**Problem 1**. Copy from the blog post on government budgets below, starting at "Today, things aren’t" and ending at "Dropping deficits?".
**Problem 2**. For each statement, say yes or no according to the blog post on government budgets below, and quote the words that decide it. (a) The post is dated February 21, 2012. (b) The post says savers come out ahead because interest rates are higher than inflation. (c) The post describes the dollar as backed by gold.
**Problem 3**. In the blog post on government budgets below, what was the goal of a budget when the writer was a kid?

-------- Supplied passage --------

Blog | Personal Finance
Fuzzy Math – What the Government Isn’t Telling You
February 21, 2012
Have a financial education that prepares you to thrive
It’s that time of year again — budget season for the Federal government.
When I was a kid, budgets were much simpler. You’d sit down and figure out how much money you made, and then you’d cut your expenses to make sure you didn’t spend more than you made. The goal was to stay out of debt, put some money aside and pay off the mortgage.
Today, things aren’t as simple:
- Savers are losers because interest rates are lower than inflation;
- debt, when used right, is an important tool for building wealth;
- the dollar is a fiat currency not backed by anything of intrinsic value (i.e. gold);
- it’s more important to grow your income than cut your expenses due to inflation;
- and, most people are losing their homes rather than paying off their mortgages due to a prolonged housing slump.
Dropping deficits?

-------- Information supplied --------

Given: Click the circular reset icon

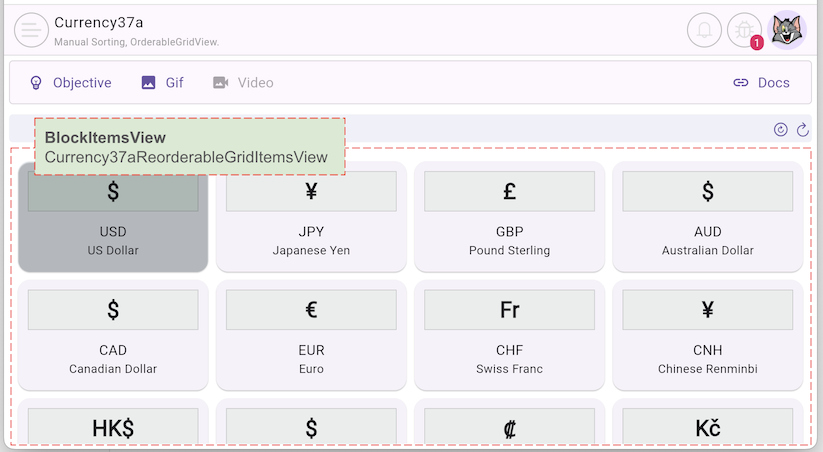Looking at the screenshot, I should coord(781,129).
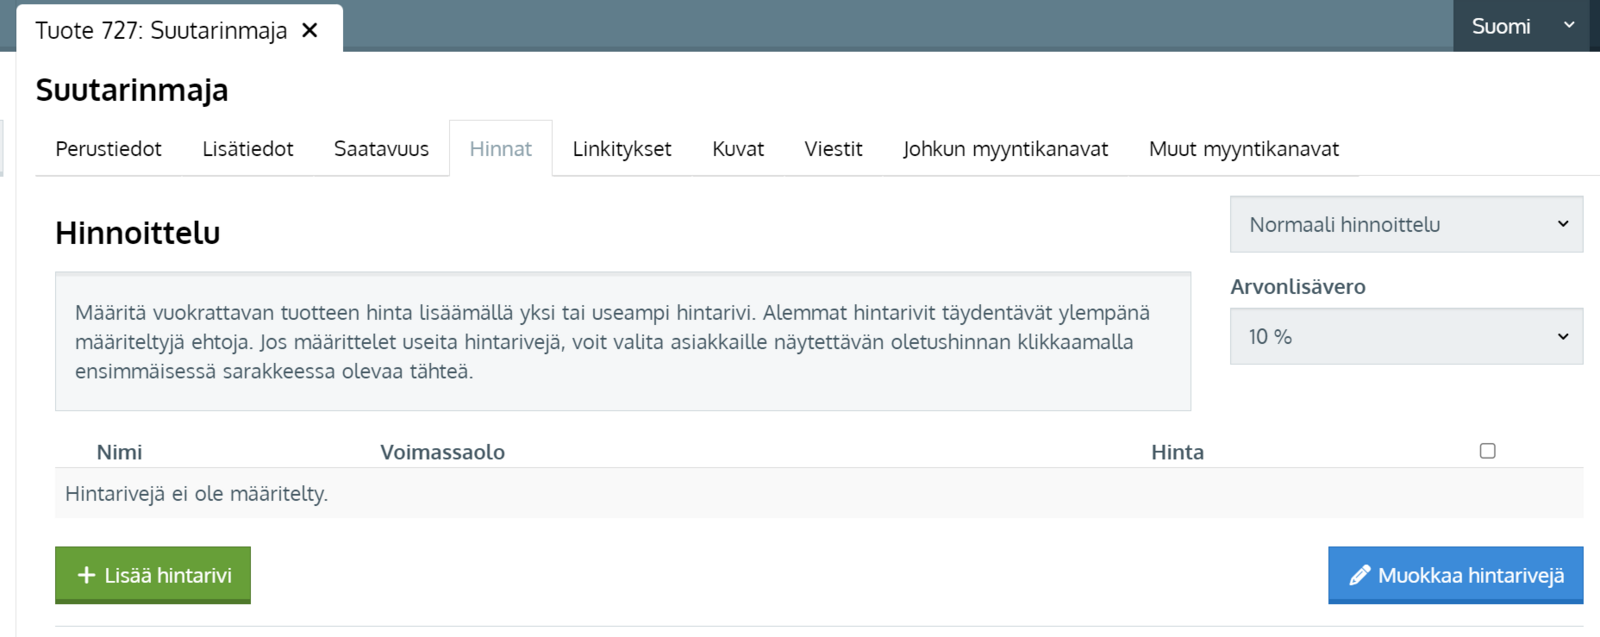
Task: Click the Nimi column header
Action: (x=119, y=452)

--------
-------- Information supplied --------

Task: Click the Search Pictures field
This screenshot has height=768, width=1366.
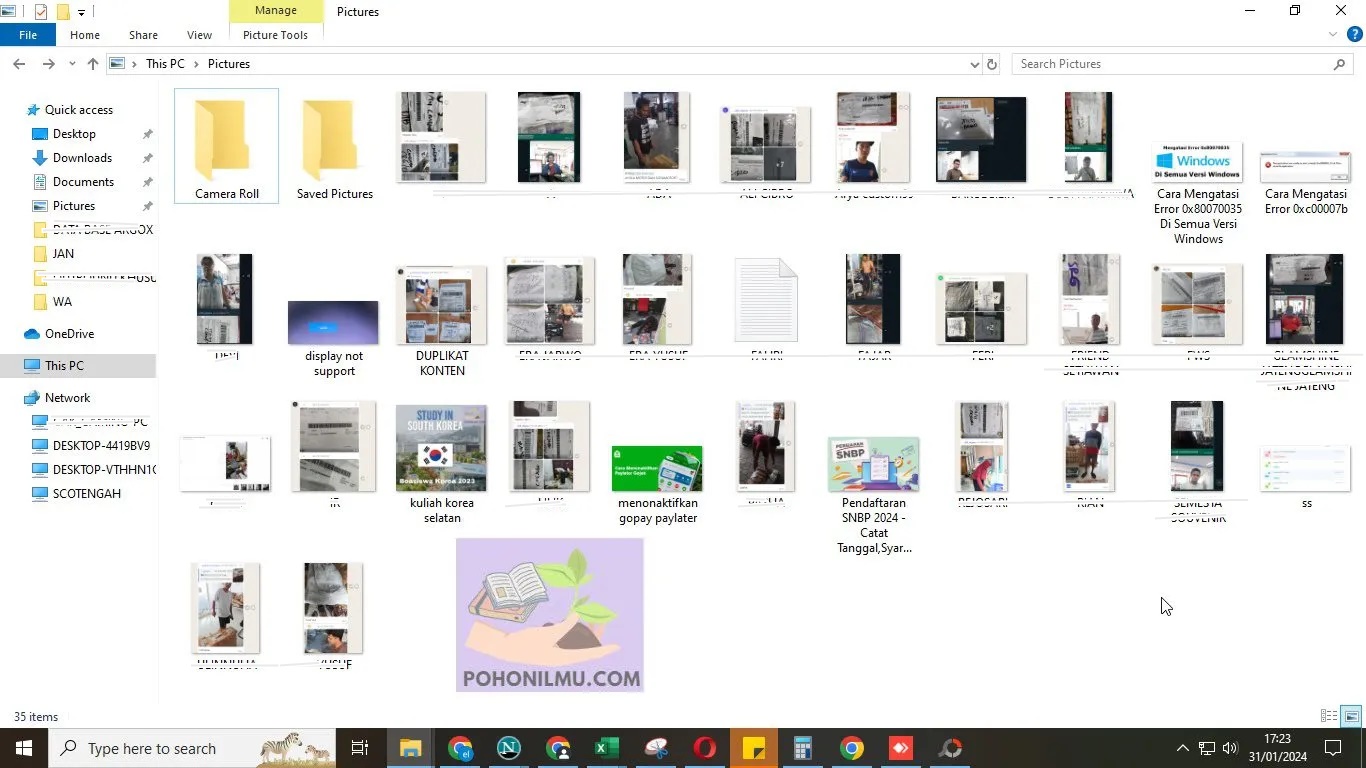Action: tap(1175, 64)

--------
-------- Information supplied --------

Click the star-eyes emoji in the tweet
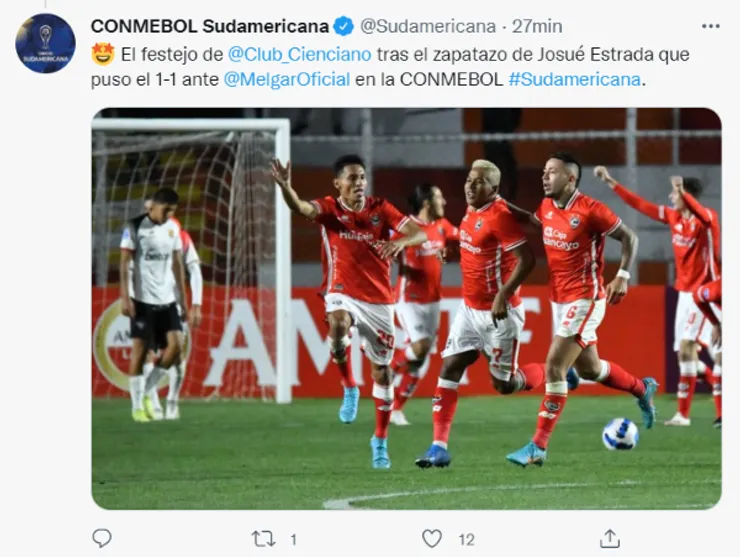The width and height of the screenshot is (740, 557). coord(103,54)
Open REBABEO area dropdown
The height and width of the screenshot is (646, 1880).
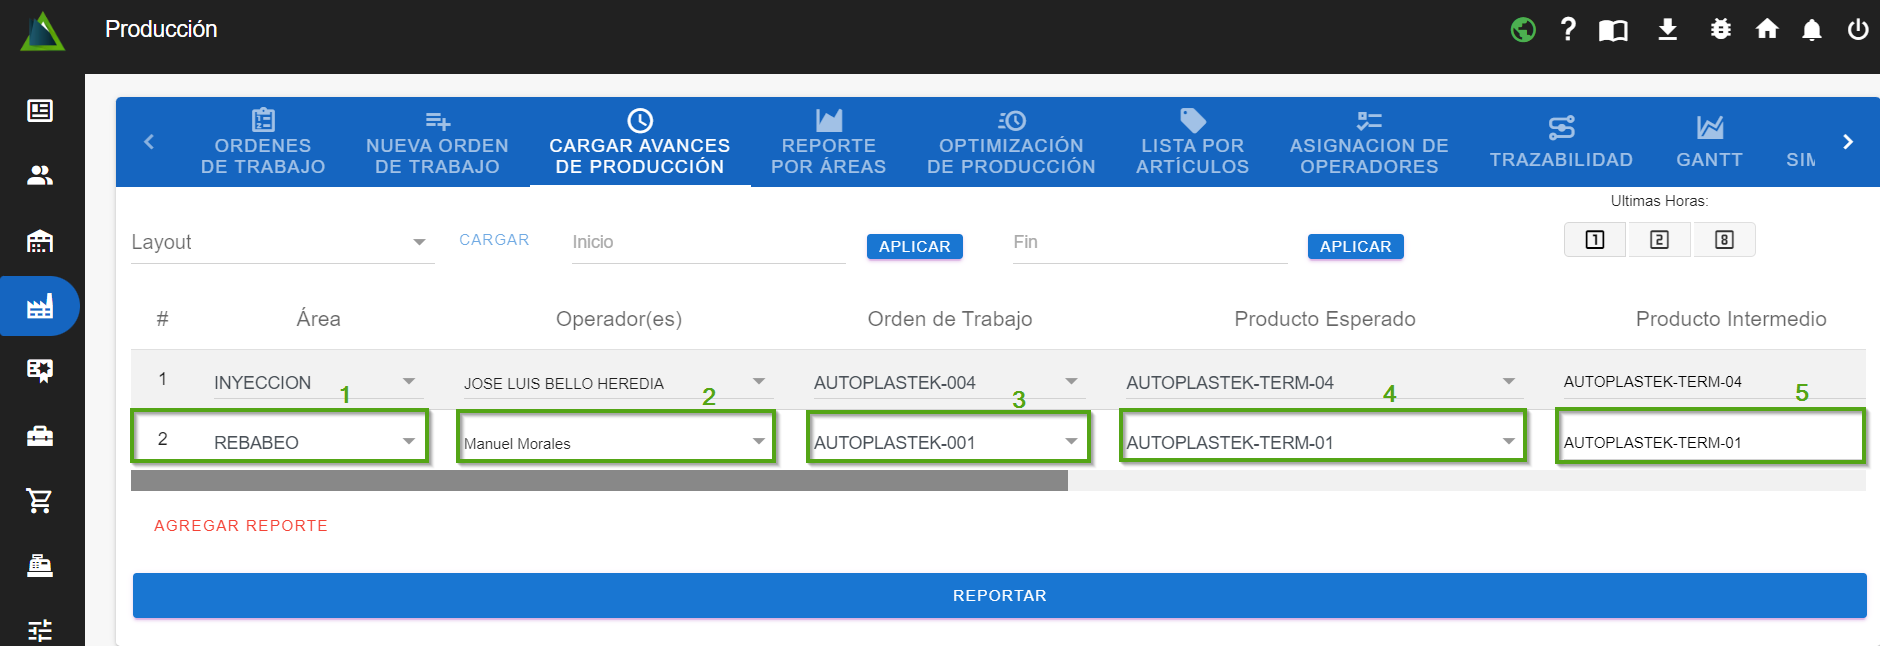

--------

**Expected output 1**.
Today, things aren’t as simple:
- Savers are losers because interest rates are lower than inflation;
- debt, when used right, is an important tool for building wealth;
- the dollar is a fiat currency not backed by anything of intrinsic value (i.e. gold);
- it’s more important to grow your income than cut your expenses due to inflation;
- and, most people are losing their homes rather than paying off their mortgages due to a prolonged housing slump.
Dropping deficits?

**Expected output 2**.
(a) Yes: "February 21, 2012"
(b) No: "Savers are losers because interest rates are lower than inflation"
(c) No: "the dollar is a fiat currency not backed by anything of intrinsic value (i.e. gold)"

**Expected output 3**. The goal was to stay out of debt, put some money aside and pay off the mortgage.